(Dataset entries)
↓

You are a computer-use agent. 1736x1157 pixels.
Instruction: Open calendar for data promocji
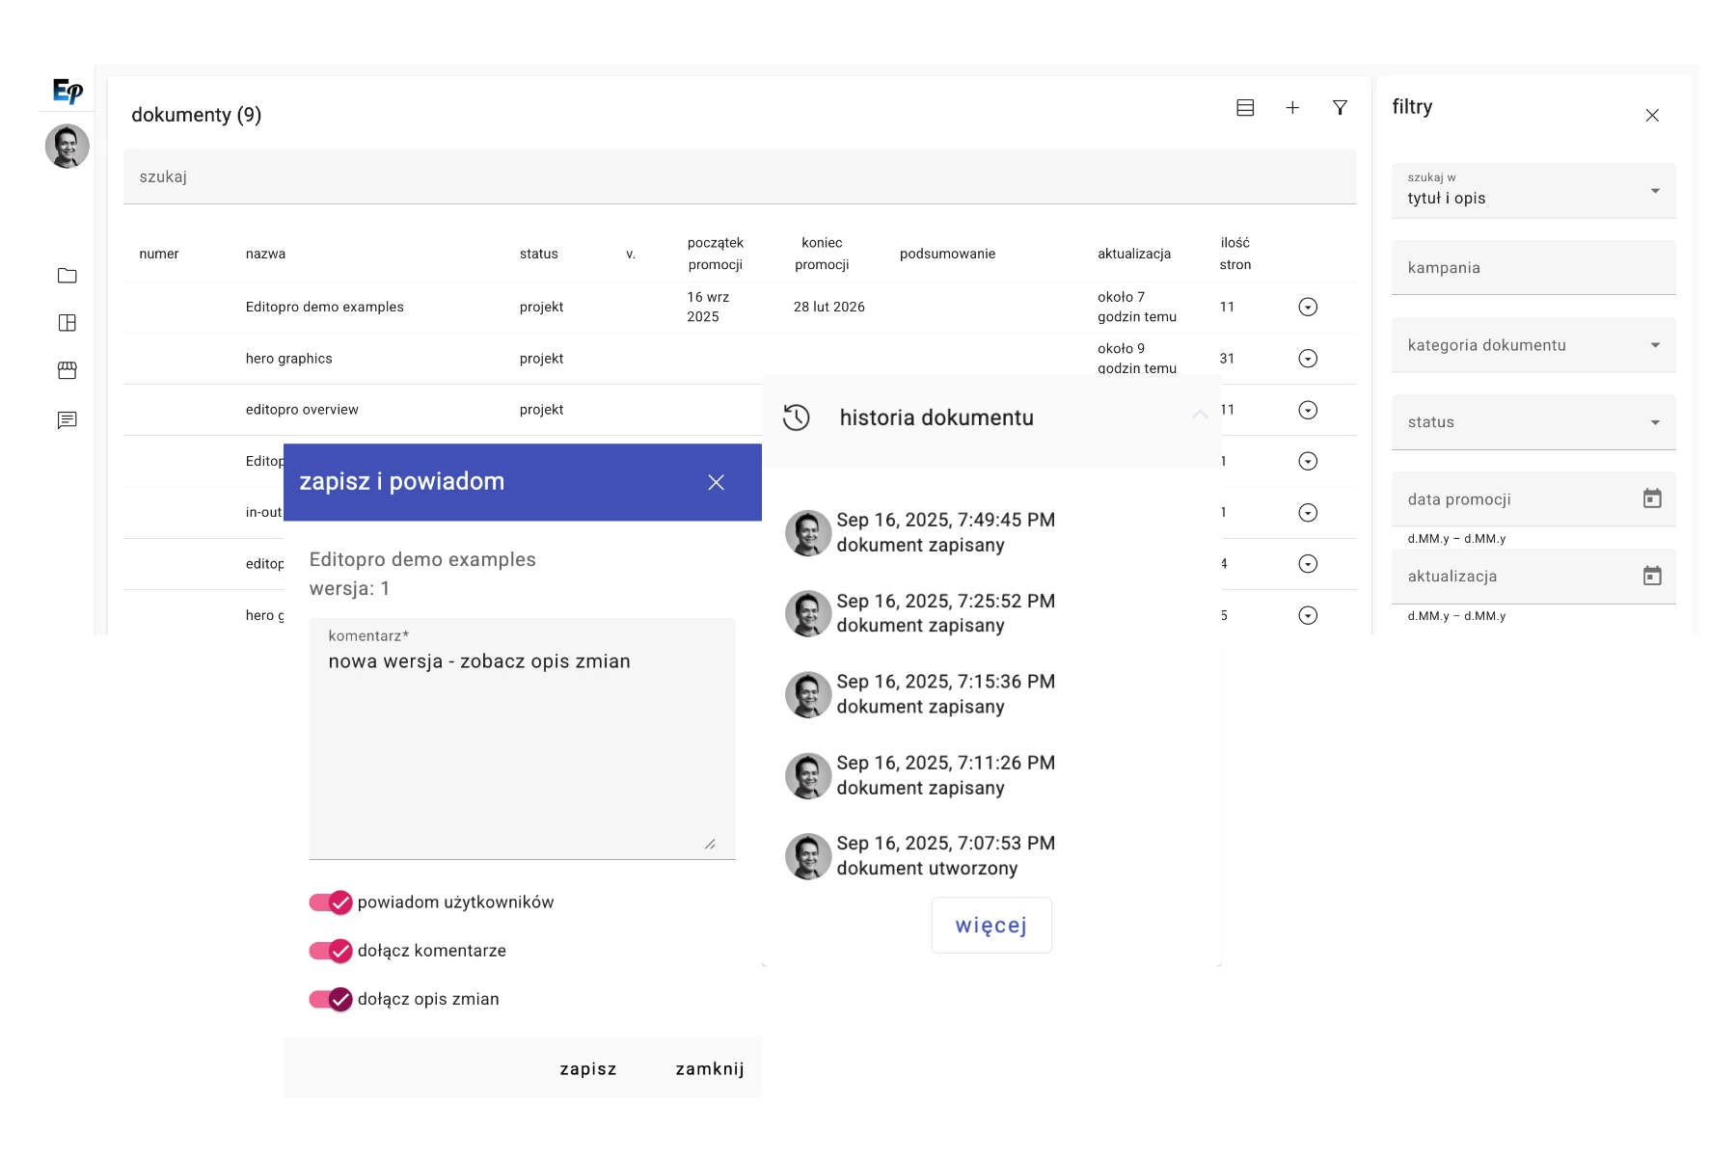coord(1652,498)
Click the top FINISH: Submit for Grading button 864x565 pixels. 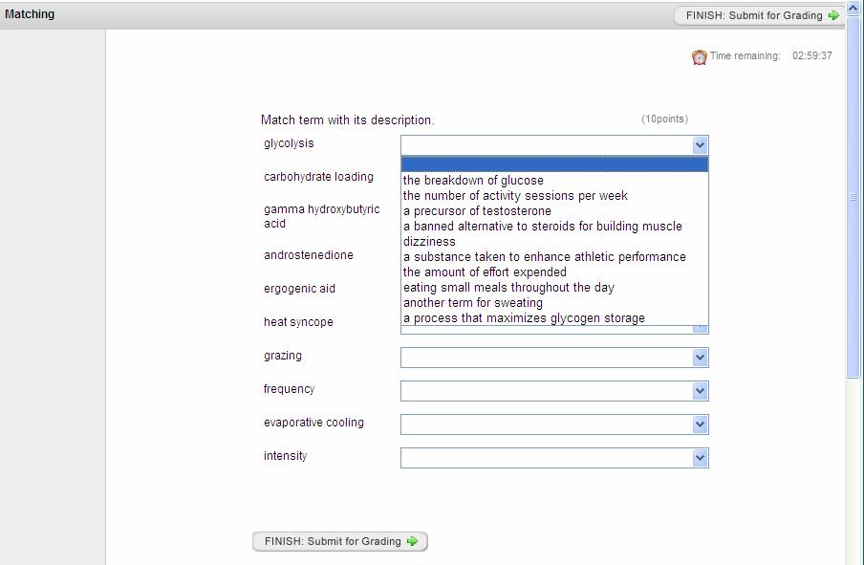click(759, 15)
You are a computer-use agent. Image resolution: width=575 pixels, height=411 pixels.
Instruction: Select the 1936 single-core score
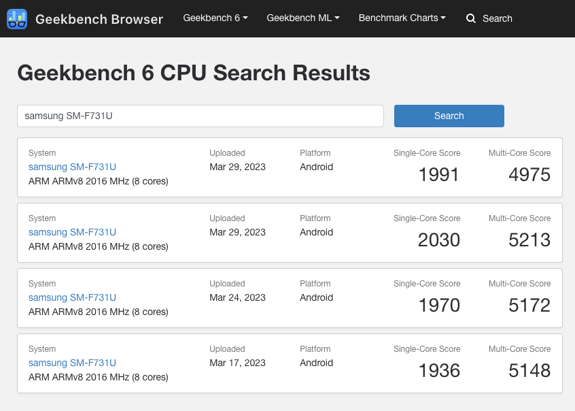pos(439,371)
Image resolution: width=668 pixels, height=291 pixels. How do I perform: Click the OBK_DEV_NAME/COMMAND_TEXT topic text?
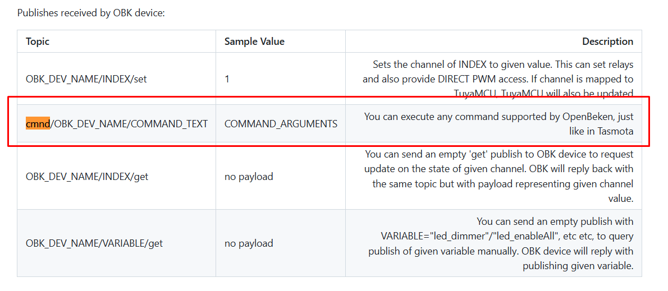pyautogui.click(x=130, y=123)
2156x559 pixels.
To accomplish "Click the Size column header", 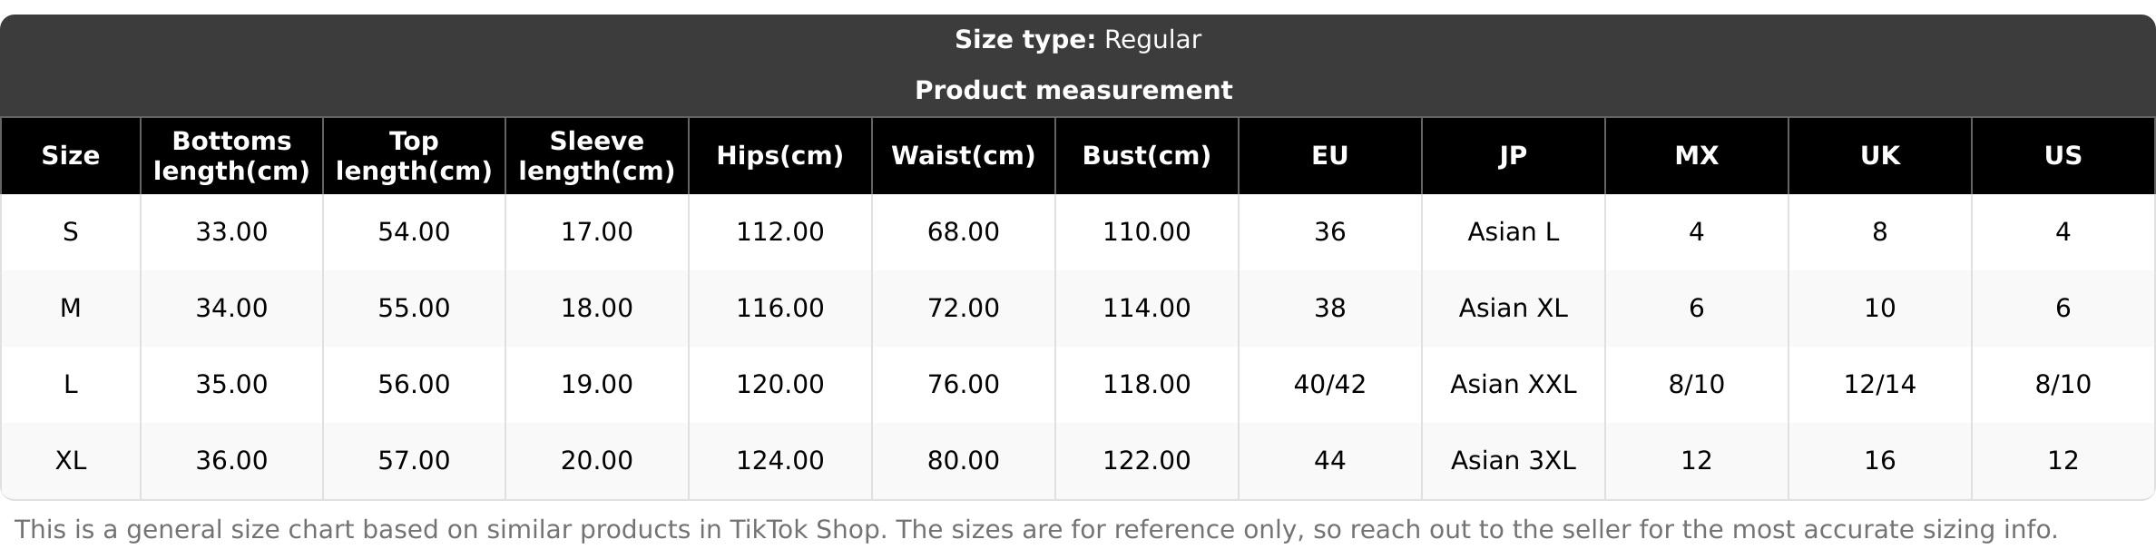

↑

== Exercise objective ==
Your reply should be a single number: the count of lines above that include the string "computer".

== Answer for this exercise ==
2